No major news at the moment!
I tried reading THE TETHERED MAGE by Melissa Caruso because it's the January book for a book club I'm in, but it's soft fantasy and I wasn't feeling the tension in the political wrangling the description promised. This wasn't right for me but I don't have anything bad to say about it, I did make two-thirds of the way before realizing that if I got to the end and had to write a full review I would have nothing meaningful to say about it because it wasn't moving me (positively nor negatively). THE TETHERED MAGE by Melissa Caruso, book 1 of Swords and Fire is Fantasy, with queer character(s), marketed as Adult. Lady Amalia finds herself the Falconer to Zaira, a mage who has been dodging the law that all the mage-marked must be bound as "Falcons" and kept under imperial control.
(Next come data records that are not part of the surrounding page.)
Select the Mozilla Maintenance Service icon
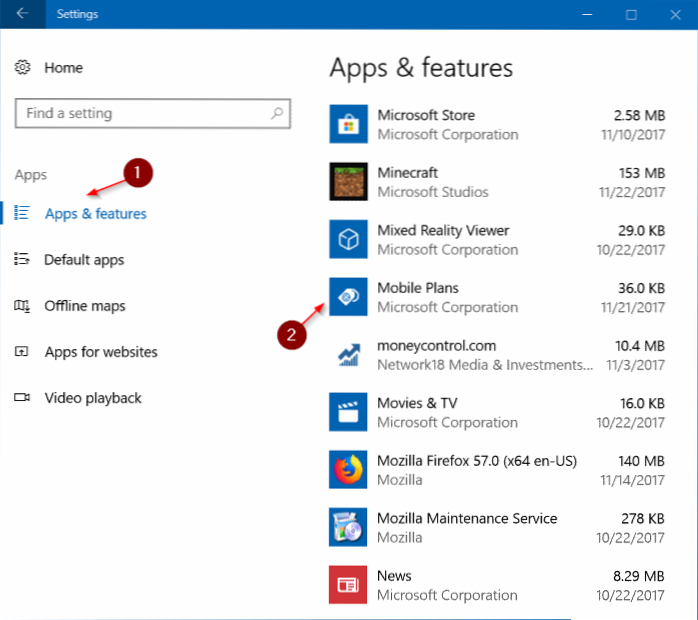point(348,527)

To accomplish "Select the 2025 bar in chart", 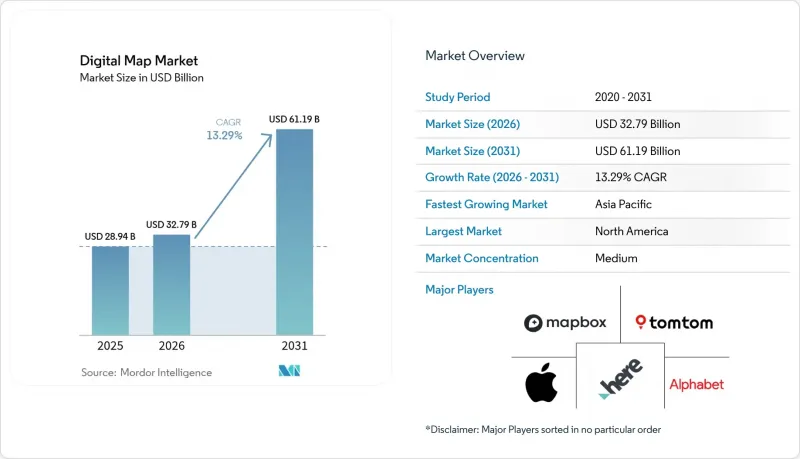I will tap(110, 291).
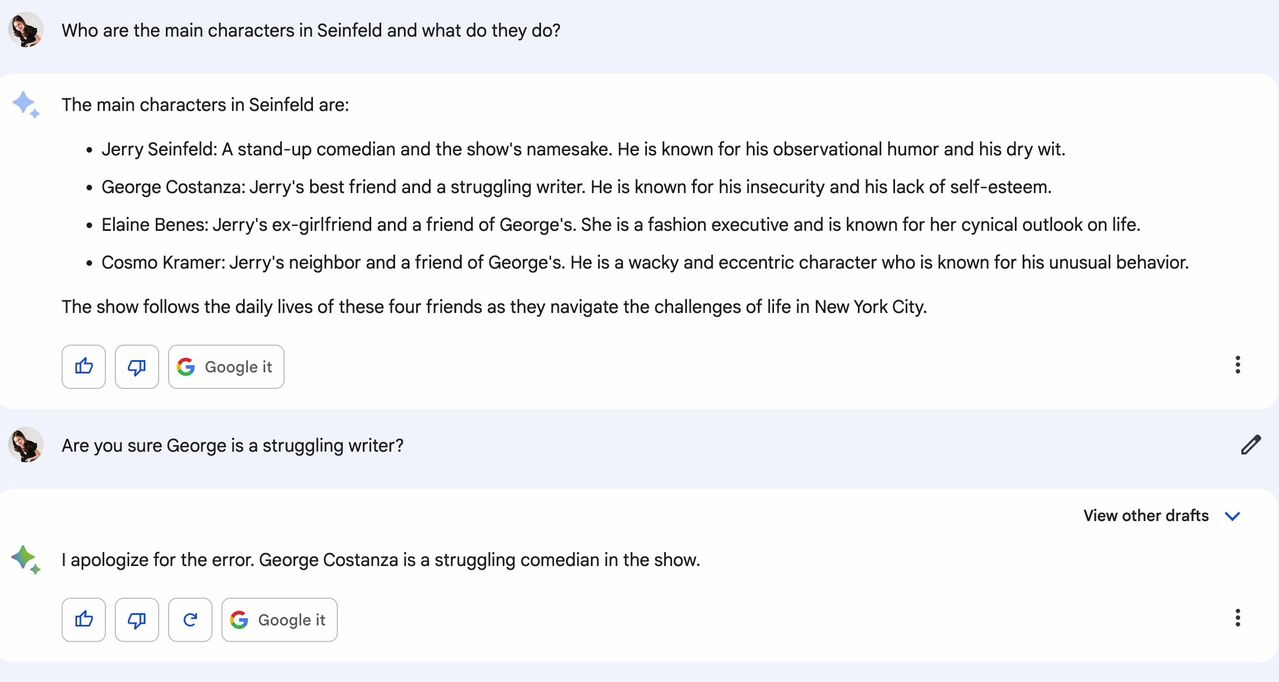Click the user avatar beside the first question
This screenshot has height=682, width=1279.
pos(26,30)
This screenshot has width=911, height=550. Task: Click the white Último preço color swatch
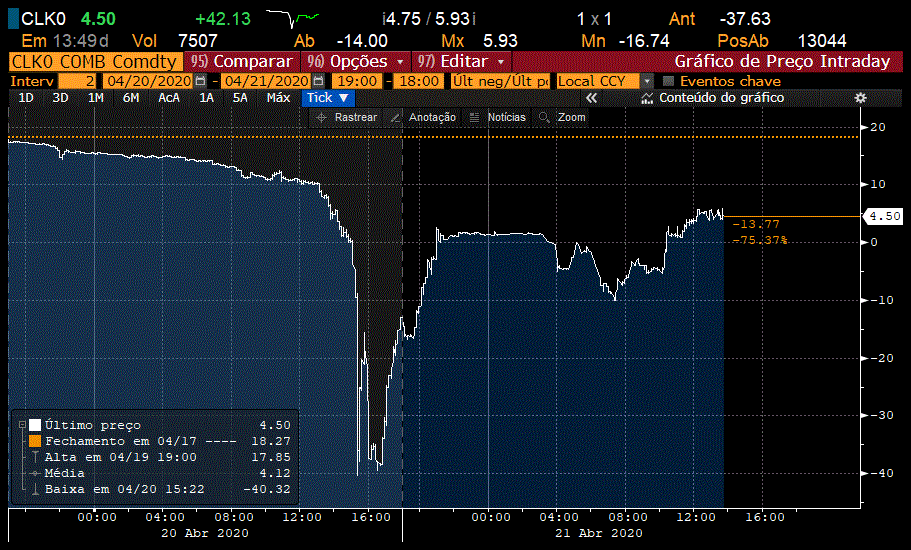click(x=35, y=425)
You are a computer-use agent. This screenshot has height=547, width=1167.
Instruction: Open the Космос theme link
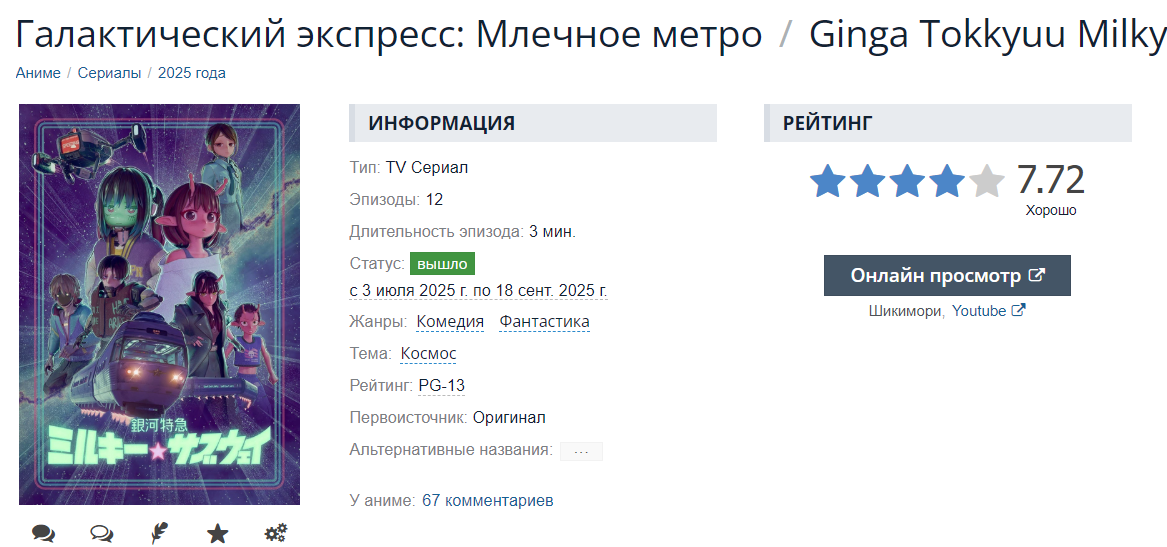pyautogui.click(x=428, y=354)

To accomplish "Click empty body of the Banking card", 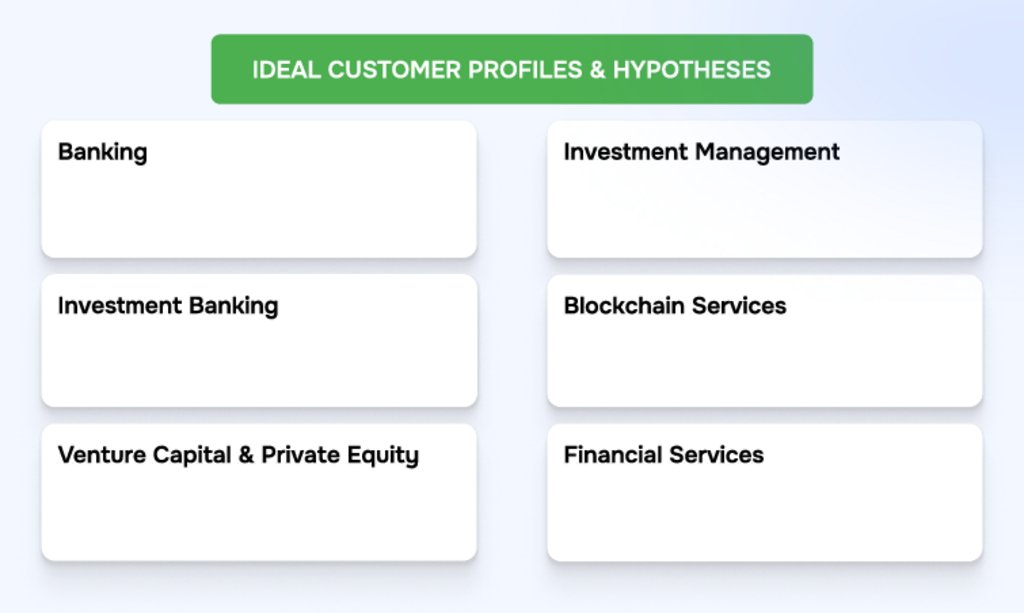I will point(258,212).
Told in First Person with Single POV.
I made it less than a chapter into THE GOOD LUCK GIRLS by Charlotte Nicole Davis because of a triggering topic for me. Given that it's described as Westworld meets The Handmaid's Tale, I should have guessed it might be a bit too much. I actually appreciate that it had the scene early so readers like me could know that early on. It's not played for shock value, it's just not something I'm ready to read right now.
I read a smattering of Seanan McGuire's short stories, I think all the ones I read are just available for her Patrons (I have a few queued up that are publicly available on her website).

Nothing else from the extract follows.